*** Opening of Input data ***
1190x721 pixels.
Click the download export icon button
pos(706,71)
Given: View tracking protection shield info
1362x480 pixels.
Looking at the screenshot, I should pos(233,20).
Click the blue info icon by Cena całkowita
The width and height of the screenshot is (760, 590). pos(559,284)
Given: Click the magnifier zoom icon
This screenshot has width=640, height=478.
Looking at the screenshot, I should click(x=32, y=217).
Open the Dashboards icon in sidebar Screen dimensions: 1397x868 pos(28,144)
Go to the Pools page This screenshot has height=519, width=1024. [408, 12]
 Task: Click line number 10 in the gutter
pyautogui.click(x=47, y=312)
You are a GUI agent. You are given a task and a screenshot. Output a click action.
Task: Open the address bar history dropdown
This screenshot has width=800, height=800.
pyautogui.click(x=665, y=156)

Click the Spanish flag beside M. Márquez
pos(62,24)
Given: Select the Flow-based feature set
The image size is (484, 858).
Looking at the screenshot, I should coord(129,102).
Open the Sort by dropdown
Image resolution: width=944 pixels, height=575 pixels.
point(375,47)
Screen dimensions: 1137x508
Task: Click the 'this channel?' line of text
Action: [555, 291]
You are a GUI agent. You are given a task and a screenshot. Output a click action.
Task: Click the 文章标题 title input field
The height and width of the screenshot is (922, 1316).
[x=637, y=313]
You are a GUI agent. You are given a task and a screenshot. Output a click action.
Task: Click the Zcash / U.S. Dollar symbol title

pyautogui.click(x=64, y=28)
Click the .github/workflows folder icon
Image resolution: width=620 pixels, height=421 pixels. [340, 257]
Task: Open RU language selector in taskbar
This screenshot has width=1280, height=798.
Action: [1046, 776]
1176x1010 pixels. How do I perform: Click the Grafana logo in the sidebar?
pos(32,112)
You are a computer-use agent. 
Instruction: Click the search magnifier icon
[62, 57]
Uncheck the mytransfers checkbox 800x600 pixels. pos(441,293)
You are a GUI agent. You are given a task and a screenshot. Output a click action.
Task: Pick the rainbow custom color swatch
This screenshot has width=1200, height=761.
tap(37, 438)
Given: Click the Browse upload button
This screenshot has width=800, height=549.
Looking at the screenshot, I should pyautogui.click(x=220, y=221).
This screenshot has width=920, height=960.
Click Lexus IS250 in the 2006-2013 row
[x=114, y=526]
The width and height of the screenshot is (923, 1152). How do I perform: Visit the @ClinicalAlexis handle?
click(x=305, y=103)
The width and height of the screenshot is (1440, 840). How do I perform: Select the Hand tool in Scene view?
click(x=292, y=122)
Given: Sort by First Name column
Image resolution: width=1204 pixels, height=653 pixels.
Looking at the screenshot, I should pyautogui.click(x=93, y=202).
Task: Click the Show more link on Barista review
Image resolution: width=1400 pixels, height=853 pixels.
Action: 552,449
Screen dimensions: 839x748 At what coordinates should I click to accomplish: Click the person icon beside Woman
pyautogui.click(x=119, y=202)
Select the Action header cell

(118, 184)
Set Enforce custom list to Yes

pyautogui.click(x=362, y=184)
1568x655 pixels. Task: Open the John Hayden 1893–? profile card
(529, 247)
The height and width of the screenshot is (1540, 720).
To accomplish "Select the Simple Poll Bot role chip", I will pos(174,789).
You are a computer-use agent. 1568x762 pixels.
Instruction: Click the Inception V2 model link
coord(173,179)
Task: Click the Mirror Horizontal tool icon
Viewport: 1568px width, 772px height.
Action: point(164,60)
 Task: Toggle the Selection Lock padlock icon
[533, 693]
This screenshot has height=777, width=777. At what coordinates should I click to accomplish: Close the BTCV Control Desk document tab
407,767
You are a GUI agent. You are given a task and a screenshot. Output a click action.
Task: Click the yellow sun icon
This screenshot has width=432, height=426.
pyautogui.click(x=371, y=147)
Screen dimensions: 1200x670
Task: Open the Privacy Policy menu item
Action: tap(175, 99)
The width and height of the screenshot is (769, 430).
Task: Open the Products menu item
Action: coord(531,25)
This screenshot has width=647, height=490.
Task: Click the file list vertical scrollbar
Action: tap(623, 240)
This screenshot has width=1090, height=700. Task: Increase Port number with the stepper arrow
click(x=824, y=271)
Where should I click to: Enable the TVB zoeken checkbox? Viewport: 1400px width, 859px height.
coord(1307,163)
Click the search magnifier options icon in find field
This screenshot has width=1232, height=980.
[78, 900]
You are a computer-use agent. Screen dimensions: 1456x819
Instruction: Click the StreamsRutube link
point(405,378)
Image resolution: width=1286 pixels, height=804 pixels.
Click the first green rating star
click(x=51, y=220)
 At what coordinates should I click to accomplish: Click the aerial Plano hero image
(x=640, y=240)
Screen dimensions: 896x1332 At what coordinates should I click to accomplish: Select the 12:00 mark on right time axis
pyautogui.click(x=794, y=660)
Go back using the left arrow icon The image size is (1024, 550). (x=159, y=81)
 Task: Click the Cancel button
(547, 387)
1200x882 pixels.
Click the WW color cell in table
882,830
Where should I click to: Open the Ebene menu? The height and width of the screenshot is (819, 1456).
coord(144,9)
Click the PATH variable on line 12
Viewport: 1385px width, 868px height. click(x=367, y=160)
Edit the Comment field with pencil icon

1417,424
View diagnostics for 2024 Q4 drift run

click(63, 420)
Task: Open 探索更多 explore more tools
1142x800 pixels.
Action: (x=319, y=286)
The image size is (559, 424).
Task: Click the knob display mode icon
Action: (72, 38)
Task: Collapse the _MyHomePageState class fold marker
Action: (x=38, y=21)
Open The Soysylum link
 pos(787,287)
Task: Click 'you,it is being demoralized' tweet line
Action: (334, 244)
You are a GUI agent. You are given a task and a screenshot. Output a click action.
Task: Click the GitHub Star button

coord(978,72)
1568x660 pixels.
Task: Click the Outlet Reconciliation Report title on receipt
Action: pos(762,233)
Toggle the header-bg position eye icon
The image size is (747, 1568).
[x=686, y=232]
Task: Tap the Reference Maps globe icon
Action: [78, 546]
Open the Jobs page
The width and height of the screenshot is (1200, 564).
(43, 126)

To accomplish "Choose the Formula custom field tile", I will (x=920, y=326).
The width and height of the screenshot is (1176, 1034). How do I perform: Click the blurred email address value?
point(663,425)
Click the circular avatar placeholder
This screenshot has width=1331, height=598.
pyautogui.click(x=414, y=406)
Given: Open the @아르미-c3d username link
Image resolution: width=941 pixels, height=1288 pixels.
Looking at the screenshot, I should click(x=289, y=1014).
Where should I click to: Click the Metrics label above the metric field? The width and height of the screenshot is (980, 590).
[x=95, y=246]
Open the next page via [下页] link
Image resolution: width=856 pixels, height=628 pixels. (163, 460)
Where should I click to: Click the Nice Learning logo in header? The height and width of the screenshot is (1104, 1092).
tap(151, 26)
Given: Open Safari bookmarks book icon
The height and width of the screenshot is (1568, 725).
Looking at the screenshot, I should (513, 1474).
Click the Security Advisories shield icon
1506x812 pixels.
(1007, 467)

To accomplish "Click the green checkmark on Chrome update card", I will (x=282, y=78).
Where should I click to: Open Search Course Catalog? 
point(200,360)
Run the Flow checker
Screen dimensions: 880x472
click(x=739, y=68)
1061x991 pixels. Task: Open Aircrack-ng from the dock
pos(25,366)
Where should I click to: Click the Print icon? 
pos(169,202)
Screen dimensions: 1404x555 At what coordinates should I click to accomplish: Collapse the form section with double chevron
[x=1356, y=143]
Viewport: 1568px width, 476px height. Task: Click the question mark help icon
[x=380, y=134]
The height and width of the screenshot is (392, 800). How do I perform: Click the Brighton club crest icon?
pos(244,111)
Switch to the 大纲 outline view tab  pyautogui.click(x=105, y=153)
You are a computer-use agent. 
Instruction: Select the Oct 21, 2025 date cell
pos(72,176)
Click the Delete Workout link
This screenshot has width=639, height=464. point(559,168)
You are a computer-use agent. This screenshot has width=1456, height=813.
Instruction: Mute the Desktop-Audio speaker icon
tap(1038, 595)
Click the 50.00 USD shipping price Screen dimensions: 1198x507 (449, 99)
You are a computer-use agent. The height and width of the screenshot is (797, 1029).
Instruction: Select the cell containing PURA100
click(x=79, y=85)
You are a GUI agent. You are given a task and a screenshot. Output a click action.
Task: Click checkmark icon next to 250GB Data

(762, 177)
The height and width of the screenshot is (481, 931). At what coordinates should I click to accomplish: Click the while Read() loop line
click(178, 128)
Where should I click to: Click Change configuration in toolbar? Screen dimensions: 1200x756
*** Close of Input data ***
** Exercise instructions **
Output the lines from the one with "1061x991 pixels. Task: Open" through the end of the records above, exactly, including both ends, and nothing besides.

** Result of this exercise **
1061x991 pixels. Task: Open Aircrack-ng from the dock
pos(25,366)
Where should I click to: Click the Print icon? 
pos(169,202)
Screen dimensions: 1404x555 At what coordinates should I click to accomplish: Collapse the form section with double chevron
[x=1356, y=143]
Viewport: 1568px width, 476px height. Task: Click the question mark help icon
[x=380, y=134]
The height and width of the screenshot is (392, 800). How do I perform: Click the Brighton club crest icon?
pos(244,111)
Switch to the 大纲 outline view tab  pyautogui.click(x=105, y=153)
You are a computer-use agent. 
Instruction: Select the Oct 21, 2025 date cell
pos(72,176)
Click the Delete Workout link
This screenshot has width=639, height=464. point(559,168)
You are a computer-use agent. This screenshot has width=1456, height=813.
Instruction: Mute the Desktop-Audio speaker icon
tap(1038, 595)
Click the 50.00 USD shipping price Screen dimensions: 1198x507 (449, 99)
You are a computer-use agent. The height and width of the screenshot is (797, 1029).
Instruction: Select the cell containing PURA100
click(x=79, y=85)
You are a GUI agent. You are given a task and a screenshot. Output a click action.
Task: Click checkmark icon next to 250GB Data

(762, 177)
The height and width of the screenshot is (481, 931). At what coordinates should I click to accomplish: Click the while Read() loop line
click(178, 128)
Where should I click to: Click Change configuration in toolbar? Screen dimensions: 1200x756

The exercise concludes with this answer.